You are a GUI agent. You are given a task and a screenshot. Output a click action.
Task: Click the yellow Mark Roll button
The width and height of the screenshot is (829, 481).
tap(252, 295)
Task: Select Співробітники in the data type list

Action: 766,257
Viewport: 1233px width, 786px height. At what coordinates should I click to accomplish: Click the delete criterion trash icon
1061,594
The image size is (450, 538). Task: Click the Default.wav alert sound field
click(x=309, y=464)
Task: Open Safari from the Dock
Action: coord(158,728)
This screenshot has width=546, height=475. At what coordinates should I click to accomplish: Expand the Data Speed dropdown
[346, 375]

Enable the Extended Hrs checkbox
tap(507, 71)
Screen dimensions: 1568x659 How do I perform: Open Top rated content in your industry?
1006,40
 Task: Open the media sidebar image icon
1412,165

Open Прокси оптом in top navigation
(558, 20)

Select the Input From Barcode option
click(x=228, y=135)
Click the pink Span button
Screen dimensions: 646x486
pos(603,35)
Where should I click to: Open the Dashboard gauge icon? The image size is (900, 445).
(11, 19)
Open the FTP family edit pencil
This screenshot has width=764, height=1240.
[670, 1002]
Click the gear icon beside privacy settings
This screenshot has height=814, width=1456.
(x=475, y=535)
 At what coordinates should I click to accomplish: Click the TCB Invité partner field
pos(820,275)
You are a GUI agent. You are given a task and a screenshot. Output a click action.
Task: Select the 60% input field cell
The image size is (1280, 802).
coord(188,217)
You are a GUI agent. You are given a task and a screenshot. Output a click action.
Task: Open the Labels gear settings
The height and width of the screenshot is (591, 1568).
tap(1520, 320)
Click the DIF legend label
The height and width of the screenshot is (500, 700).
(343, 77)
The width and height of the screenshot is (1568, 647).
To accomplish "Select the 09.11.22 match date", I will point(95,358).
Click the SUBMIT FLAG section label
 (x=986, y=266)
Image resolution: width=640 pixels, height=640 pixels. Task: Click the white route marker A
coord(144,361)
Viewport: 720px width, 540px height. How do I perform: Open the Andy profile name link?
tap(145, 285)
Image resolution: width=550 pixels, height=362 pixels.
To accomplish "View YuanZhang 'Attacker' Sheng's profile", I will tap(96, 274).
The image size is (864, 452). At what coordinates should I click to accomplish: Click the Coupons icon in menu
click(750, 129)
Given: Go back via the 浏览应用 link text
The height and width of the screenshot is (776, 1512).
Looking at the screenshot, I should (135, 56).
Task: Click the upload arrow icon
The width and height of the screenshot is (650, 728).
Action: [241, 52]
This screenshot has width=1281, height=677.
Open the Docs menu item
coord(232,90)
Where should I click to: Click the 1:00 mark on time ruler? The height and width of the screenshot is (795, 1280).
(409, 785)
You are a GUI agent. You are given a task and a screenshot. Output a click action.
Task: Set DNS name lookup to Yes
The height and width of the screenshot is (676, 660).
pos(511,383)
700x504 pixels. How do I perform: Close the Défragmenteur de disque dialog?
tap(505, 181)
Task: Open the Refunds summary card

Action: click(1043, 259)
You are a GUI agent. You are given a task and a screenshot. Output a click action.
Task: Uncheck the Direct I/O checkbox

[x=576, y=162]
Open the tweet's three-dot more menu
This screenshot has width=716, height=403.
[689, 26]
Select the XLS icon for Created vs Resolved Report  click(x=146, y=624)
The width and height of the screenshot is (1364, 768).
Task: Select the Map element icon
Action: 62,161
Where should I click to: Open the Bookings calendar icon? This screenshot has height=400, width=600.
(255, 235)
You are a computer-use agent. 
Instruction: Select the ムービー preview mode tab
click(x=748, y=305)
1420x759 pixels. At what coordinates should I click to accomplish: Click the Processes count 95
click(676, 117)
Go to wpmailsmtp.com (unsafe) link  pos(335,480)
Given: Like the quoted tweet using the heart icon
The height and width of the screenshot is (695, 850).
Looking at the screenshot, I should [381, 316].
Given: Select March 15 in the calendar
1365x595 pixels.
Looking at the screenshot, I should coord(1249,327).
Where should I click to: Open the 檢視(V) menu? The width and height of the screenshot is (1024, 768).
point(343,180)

★ ★ ★ ★ ★

Your task: Filter the records for the string "settings" and copy every line that holds it.

The answer:
Click the gear icon beside privacy settings
Task: Open the Labels gear settings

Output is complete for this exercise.